In vcdExtra: 'vcd' Extensions and Additions

knitr::opts_chunk$set(
  collapse = TRUE,
  warning = FALSE,
  fig.height = 6,
  fig.width = 7,
  fig.path = "fig/tut05-",
  fig.align = "center",
  dev = "png",
  comment = "##"
)

# save some typing
knitr::set_alias(w = "fig.width",
                 h = "fig.height",
                 cap = "fig.cap")

# Old Sweave options
# \SweaveOpts{engine=R,eps=TRUE,height=6,width=7,results=hide,fig=FALSE,echo=TRUE}
# \SweaveOpts{engine=R,height=6,width=7,results=hide,fig=FALSE,echo=TRUE}
# \SweaveOpts{prefix.string=fig/vcd-tut,eps=FALSE}
# \SweaveOpts{keep.source=TRUE}


# preload datasets ???
set.seed(1071)
library(vcd)
library(vcdExtra)
library(ggplot2)
data(Arthritis, package="vcd")
art <- xtabs(~Treatment + Improved, data = Arthritis)
if(!file.exists("fig")) dir.create("fig")

When continuous predictors are available---and potentially important---in explaining a categorical outcome, models for that outcome include: logistic regression (binary response), the proportional odds model (ordered polytomous response), multinomial (generalized) logistic regression. Many of these are special cases of the generalized linear model using the "poisson" or "binomial" family and their relatives.

Spine and conditional density plots {#sec:spine}

I don't go into fitting such models here, but I would be remiss not to illustrate some visualizations in vcd that are helpful here. The first of these is the spine plot or spinogram [@vcd:Hummel:1996], produced with spine(). These are special cases of mosaic plots with specific spacing and shading to show how a categorical response varies with a continuous or categorical predictor.

They are also a generalization of stacked bar plots where not the heights but the widths of the bars corresponds to the relative frequencies of x. The heights of the bars then correspond to the conditional relative frequencies of y in every x group.

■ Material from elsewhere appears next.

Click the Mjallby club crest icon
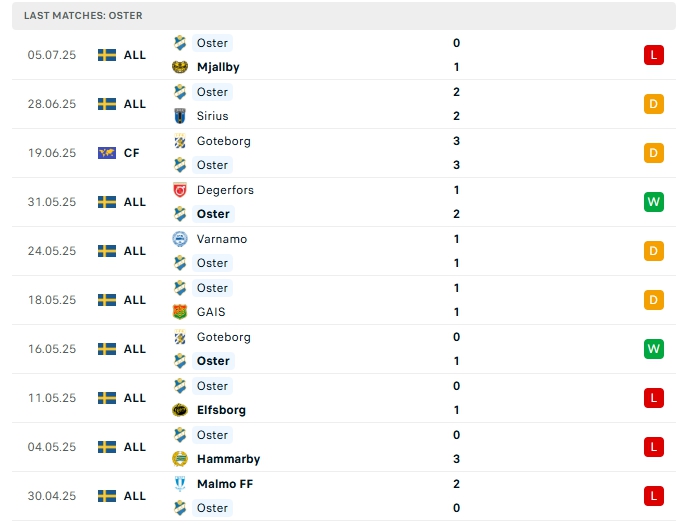 [x=180, y=67]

Example: For the Arthritis data, we can see how Improved varies with Age as follows. spine() takes a formula of the form y ~ x with a single dependent factor and a single explanatory variable x (a numeric variable or a factor). The range of a numeric variablex is divided into intervals based on the breaks argument, and stacked bars are drawn to show the distribution of y as x varies. As shown below, the discrete table that is visualized is returned by the function.

#| spine1,
#| fig.height = 6,
#| fig.width = 6,
#| fig.show = "hold",
#| out.width = "46%",
#| fig.align = "center",
#| cap = "Spine plots for the `Arthritis` data"
(spine(Improved ~ Age, data = Arthritis, breaks = 3))
(spine(Improved ~ Age, data = Arthritis, breaks = "Scott"))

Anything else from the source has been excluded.